Luther Seminary Professor Emerita of Old Testament studies Diane Jacobson writes, “In the ancient Near East world of Noah and our forefathers, there was belief in and fear of a monster that lived in water – sometimes this monster was called Leviathan, or Rahab, or Lothan, or simply the Deep. We know this monster as Satan or the devil. We recognize this monster in floods and terrorism, starvation and adultery, hatred and abuse. We name the monster as evil. And we see it in ourselves and name it as sin. The monster so often appears to be stronger than God and we wonder if even God can defeat such an insidious beast.

But God speaks to our fears. God has contained mighty waters since the beginning of time. God meets the devil and will not be deceived. And God in Christ has taken up our monstrous sins and tamed them through forgiveness.”
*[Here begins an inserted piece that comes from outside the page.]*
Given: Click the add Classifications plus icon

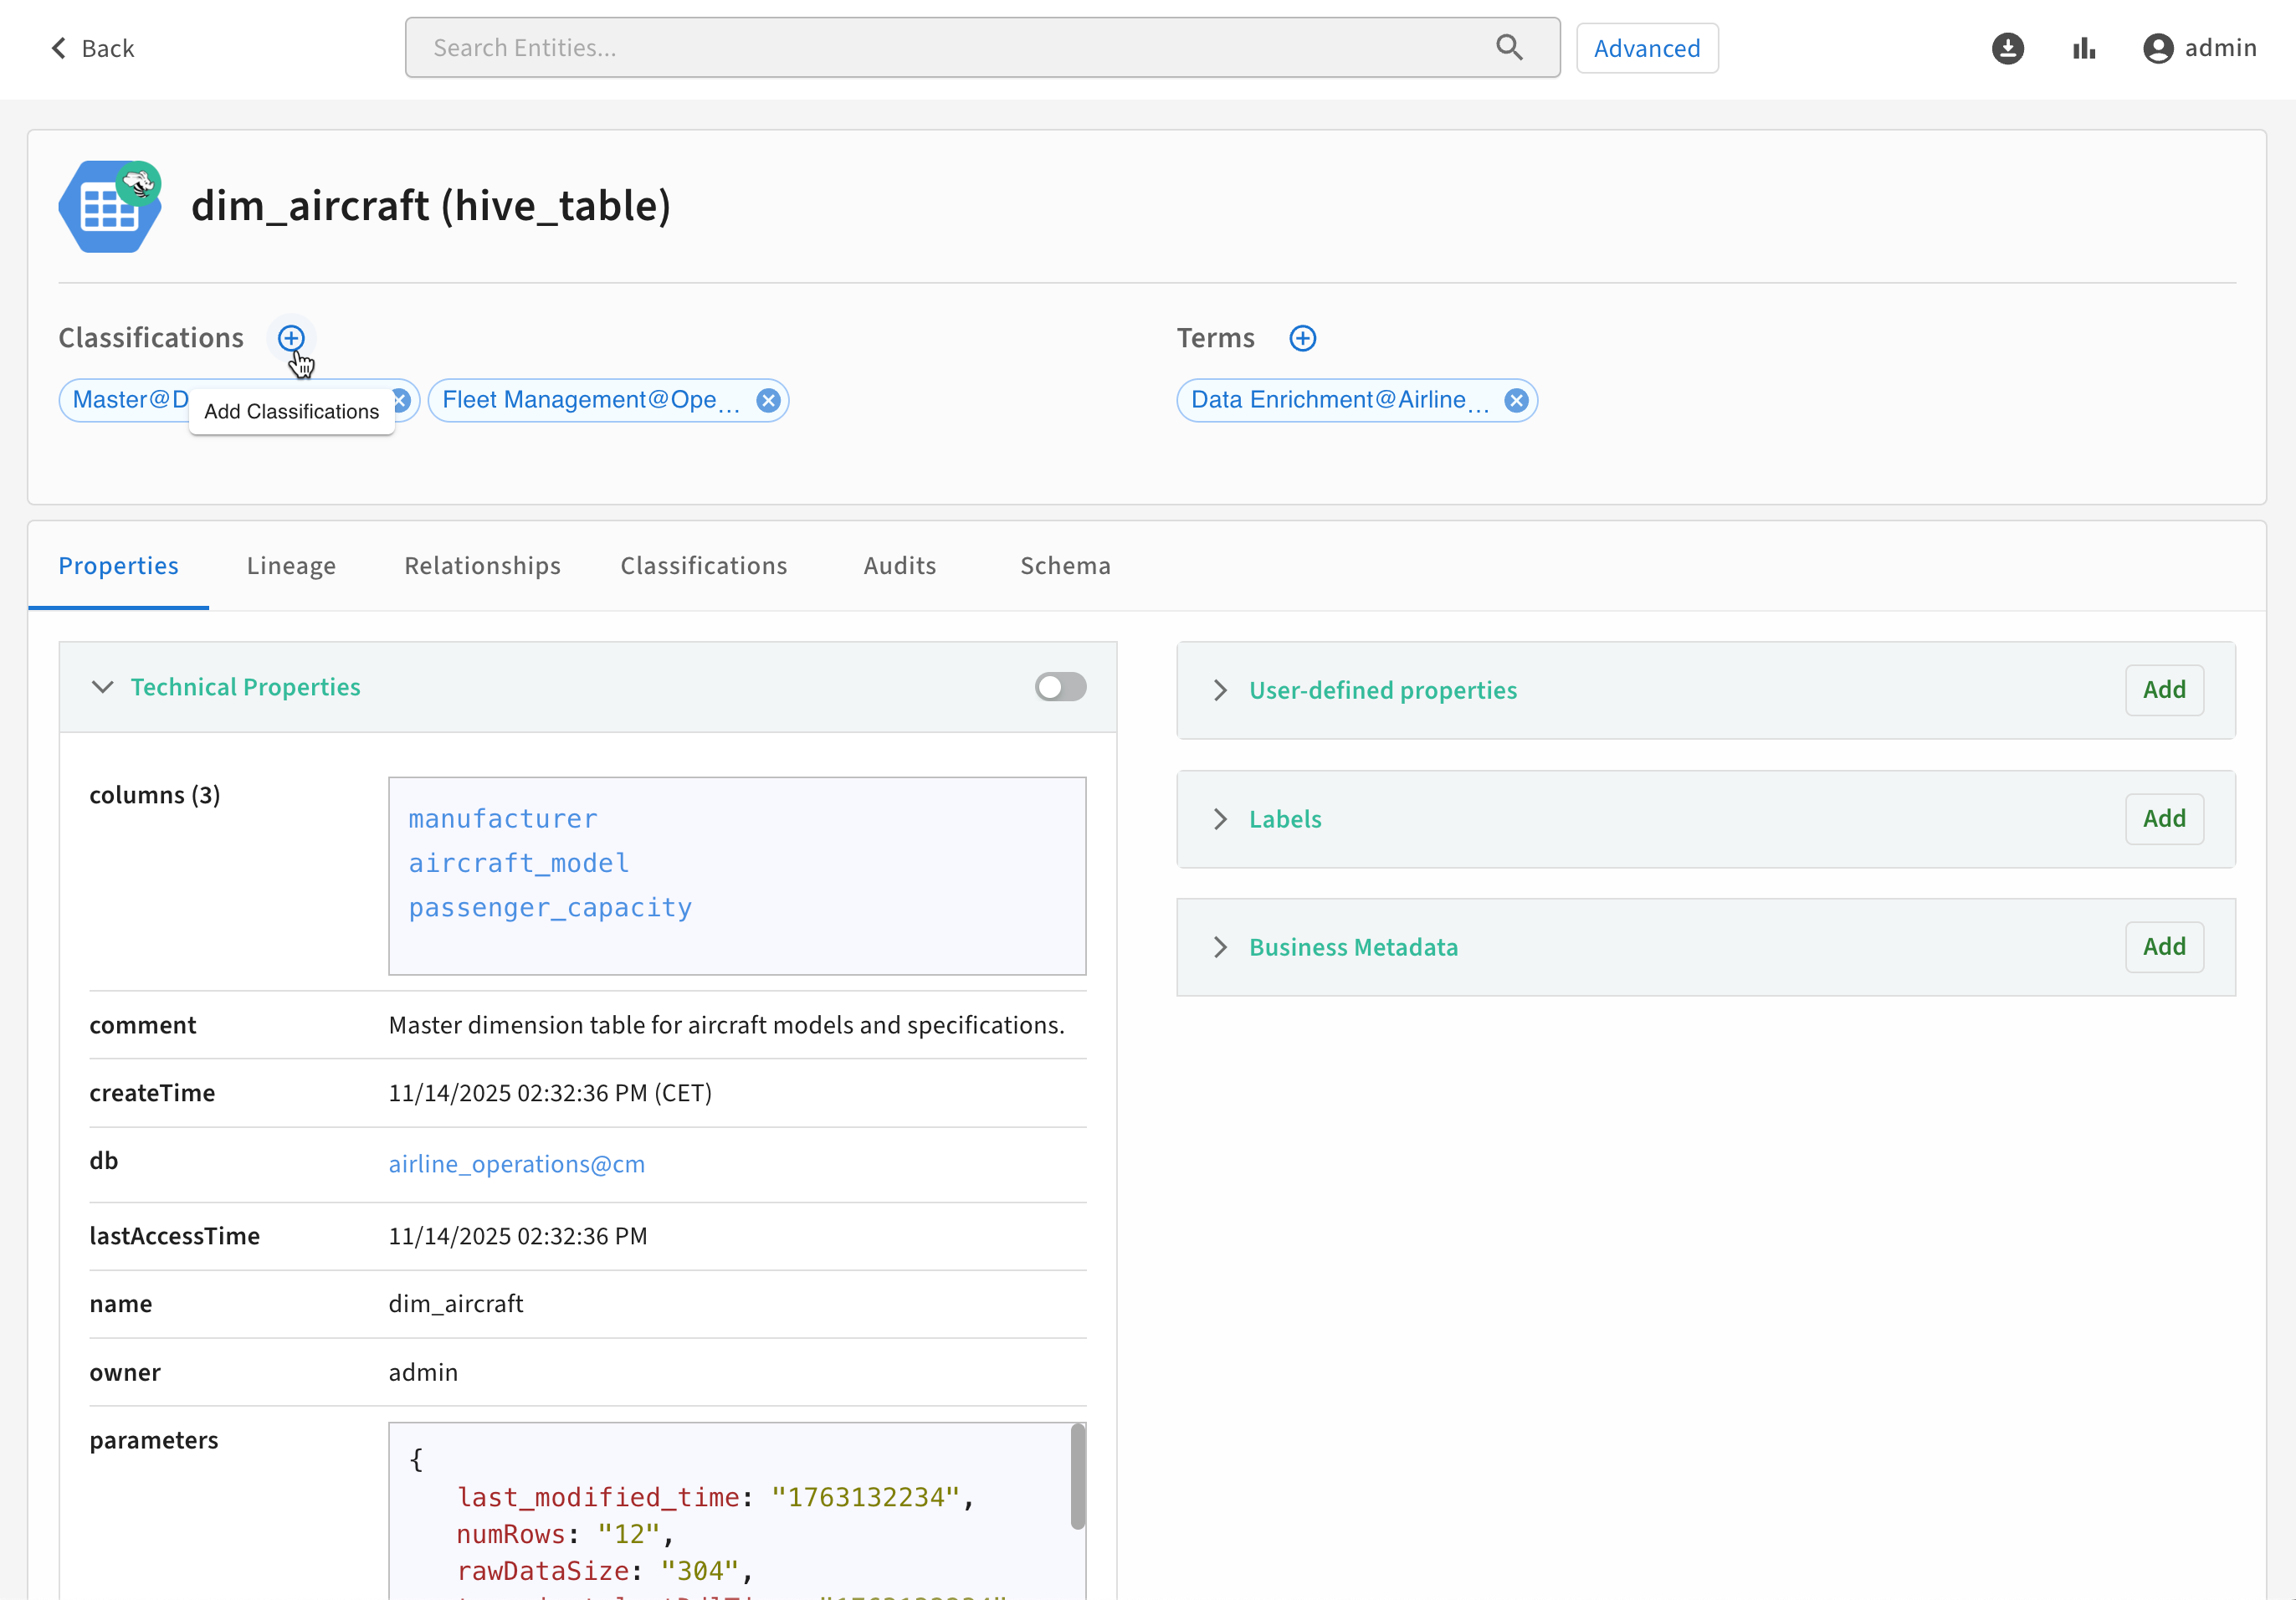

Three times in as many month, we have heard some portion of the story of the Baptism of Jesus. At the beginning of Advent, it reminded us of God’s promise to issue a new covenant, as we prepared for the Messiah, the one that God promised to send to us and in whom God would establish a new covenant; we prepared our hearts and minds for the coming of the Christ, the Anointed One” of God.

At the beginning of Epiphany, we were reminded of God’s anointing of Jesus as the Son of God, the Son in whom the divine approval rested, the Son to whom we should listen, from whom we should learn, and in whom we should believe.

And now, at the beginning of our Lenten journey, we read this story one more time, and we are reminded that Lent is about God’s activity, not ours. We are reminded that it is God’s agency, not our own human traditions that form the centerpiece of our Lenten discipline, that informs our action, and that calls us forth as daughters and sons of God to witness to the powerful cleansing action of the holy water.

Each Lent, we hear the debates –what form should our Lenten discipline take? Should we give up chocolate or coffee? Should we take on new practices of prayer and devotion? Should we immerse ourselves in some form of social ministry or charitable activity? The answer …is yes! The Spirit of God is calling you, will blow through you, over you and in you, opening you up to the presence and activity of God in the world.

But remember this;

it is God who builds us up, not we ourselves.

It is God’s promises that sustain us,

and not our own practices.

It is God who recreates us anew

through our daily dying to sin

and rising to new life in Christ.

And it is through God’s Word, and through the waters of Baptism, and the Body and Blood of our Lord and Savior that we receive forgiveness for our sins and are empowered to live as people of the covenant.

Through Jesus Christ, once and for all, God forms a covenant with each and every one of us. Despite all signs to the contrary: our stubbornness in the face of sin, our desire and aspirations of power, the brokenness of the world, God has not and will never give up on us; instead God joins in our suffering through the cross of Christ.

This is good news for God’s beloved people, as we await God’s return in glory, in the fulfillment of time. As we undertake our Lenten discipline, as we take this time to contemplate, recognize and acknowledge our sinfulness, let us open and prepare our hearts for the ongoing, transformational work of God’s Spirit in our lives.  

May we feel God’s urging, God’s prodding, God’s amazing grace and mercy in the face of our fragility.

I don’t remember how the new pie crust worked out that day, so long ago – I think it was at least edible. But I do know that God is still at work in me, and in all of us, adding a little flour here, sprinkling a little water there.

Regardless of what shape my lumpy dough might cling to, our faithful God will never give up on me or on any of us. God’s love will heal and shape us into bread for the world.   Thanks be to God! Amen.